# some expressions about a hat



## Extra Virgin Olive Oil

I would like to know these expressions regarding a hat.

Wear a hat! / Take off your hat!

"Kantaa hattu!" "Otta hattusi pois!"

He was wearing his hat backwards. She wears her hat like this: http://pds.exblog.jp/pds/1/200509/18/13/e0031613_10503512.jpg

"Hän kantoi hattunsa taaksepäin." "Hän kantaa hattunsa diagonaaliksi."

He is wearing his hat very deep. (in this manner: http://dmall.jp/eximg/item/main/63541.jpg)

"Hän kantaa hattunsa syväksi."


----------



## tbsvk

I'm definitely far from Finnish language, but it seems, that in Finland they not "kantaa" the hats, but "panna" them "päälle".
So, "Pane hattusi päälle!" and "Ota hattu pois päästäsi!"
And don't forget about verbs in imperative mode.


----------



## akana

I figured I'd take a stab at the bottom ones. If nothing else, it'll pop it to the top of the list and the Finns can correct me. I think that the verb _pitää_ is an okay translation for "to wear."
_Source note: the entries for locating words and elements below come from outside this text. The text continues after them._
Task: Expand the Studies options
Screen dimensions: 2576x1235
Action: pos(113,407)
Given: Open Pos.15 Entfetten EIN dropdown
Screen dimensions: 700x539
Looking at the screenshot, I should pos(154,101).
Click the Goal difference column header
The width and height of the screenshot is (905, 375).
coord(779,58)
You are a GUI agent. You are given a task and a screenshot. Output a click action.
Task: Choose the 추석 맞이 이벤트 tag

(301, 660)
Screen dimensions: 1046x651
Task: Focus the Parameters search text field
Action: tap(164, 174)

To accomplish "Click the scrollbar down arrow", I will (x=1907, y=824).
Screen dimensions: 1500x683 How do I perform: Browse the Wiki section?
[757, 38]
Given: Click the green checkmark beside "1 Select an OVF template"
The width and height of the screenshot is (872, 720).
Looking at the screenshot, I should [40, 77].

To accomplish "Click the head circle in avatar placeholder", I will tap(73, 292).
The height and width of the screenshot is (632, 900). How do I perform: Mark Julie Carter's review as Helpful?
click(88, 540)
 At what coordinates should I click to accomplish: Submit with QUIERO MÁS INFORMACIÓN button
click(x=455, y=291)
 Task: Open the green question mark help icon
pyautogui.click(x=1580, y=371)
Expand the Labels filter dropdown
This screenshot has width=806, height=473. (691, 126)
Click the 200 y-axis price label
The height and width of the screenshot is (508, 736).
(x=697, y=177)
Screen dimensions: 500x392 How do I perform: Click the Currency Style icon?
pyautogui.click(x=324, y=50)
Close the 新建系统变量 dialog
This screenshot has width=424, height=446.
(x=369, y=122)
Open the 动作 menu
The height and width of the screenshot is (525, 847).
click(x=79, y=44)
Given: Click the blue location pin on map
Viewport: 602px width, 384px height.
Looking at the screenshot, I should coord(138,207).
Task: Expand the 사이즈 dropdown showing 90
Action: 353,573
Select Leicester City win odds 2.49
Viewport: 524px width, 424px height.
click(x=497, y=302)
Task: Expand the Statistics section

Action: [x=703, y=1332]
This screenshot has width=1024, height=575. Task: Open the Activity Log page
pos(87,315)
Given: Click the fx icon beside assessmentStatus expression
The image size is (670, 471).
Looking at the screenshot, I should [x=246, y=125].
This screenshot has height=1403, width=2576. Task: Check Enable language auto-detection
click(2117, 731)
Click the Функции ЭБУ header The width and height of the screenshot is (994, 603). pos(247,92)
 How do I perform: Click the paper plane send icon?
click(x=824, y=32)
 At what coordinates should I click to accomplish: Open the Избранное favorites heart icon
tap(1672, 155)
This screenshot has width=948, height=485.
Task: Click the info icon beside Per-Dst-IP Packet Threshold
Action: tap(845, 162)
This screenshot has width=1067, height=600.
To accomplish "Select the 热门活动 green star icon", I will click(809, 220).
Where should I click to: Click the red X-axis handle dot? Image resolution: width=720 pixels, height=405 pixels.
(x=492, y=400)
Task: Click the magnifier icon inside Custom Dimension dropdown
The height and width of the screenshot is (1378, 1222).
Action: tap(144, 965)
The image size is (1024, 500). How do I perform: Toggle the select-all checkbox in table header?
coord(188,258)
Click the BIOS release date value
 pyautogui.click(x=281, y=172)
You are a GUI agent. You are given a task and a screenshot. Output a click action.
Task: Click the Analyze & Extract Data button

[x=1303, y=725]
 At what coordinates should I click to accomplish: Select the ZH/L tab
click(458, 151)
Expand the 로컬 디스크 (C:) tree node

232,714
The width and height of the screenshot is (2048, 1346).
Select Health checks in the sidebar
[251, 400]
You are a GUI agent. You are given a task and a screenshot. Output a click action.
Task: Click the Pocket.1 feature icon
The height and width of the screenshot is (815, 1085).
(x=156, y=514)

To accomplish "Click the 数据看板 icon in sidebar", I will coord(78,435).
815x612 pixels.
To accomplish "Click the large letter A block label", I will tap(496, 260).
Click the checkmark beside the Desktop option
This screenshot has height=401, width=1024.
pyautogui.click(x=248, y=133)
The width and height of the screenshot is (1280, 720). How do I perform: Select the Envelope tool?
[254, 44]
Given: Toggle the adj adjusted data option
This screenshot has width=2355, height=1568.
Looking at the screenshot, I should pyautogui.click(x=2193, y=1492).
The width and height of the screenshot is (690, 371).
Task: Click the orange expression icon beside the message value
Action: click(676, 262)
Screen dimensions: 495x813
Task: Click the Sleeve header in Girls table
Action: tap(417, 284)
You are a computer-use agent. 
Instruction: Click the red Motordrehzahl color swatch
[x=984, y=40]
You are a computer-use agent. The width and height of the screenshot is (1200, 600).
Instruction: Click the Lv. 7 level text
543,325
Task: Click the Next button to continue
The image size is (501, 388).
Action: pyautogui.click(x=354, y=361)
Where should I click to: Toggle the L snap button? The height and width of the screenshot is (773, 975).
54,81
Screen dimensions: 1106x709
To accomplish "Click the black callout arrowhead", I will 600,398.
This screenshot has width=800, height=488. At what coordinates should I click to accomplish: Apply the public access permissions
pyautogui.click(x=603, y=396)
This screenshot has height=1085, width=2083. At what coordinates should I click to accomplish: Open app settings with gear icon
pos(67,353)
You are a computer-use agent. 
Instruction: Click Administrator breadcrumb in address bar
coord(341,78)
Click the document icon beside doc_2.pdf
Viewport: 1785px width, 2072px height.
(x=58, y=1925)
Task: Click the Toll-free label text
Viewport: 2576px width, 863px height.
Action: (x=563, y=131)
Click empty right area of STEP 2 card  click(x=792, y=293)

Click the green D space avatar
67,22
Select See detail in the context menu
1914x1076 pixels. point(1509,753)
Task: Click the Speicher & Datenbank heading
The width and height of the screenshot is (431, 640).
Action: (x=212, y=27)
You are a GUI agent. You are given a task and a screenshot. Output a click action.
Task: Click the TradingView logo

Extra Virgin Olive Oil said:


> I would like to know these expressions regarding a hat.
> 
> He was wearing his hat backwards. She wears her hat like this: http://pds.exblog.jp/pds/1/200509/18/13/e0031613_10503512.jpg
> 
> _Hän piti hattua nurin. Hän piti hattua vinossa./Hänellä oli hattu vinosti päässä.
> _
> I think that the word _nurin_ can be used for "backward," "inside out," and "upside down."
> 
> He is wearing his hat very deep. (in this manner: http://dmall.jp/eximg/item/main/63541.jpg)
> 
> _Hän piti hattua syvällä päässä./Hänellä oli hattu syvällä päässä._


----------



## Grumpy Old Man

These suggestions by Akana are fine:
_Hän piti hattua[an] vinossa. / Hänellä oli hattu vinosti päässä[än]._
_Hän piti hattua[an] syvällä päässä./Hänellä oli hattu syvällä päässä._


----------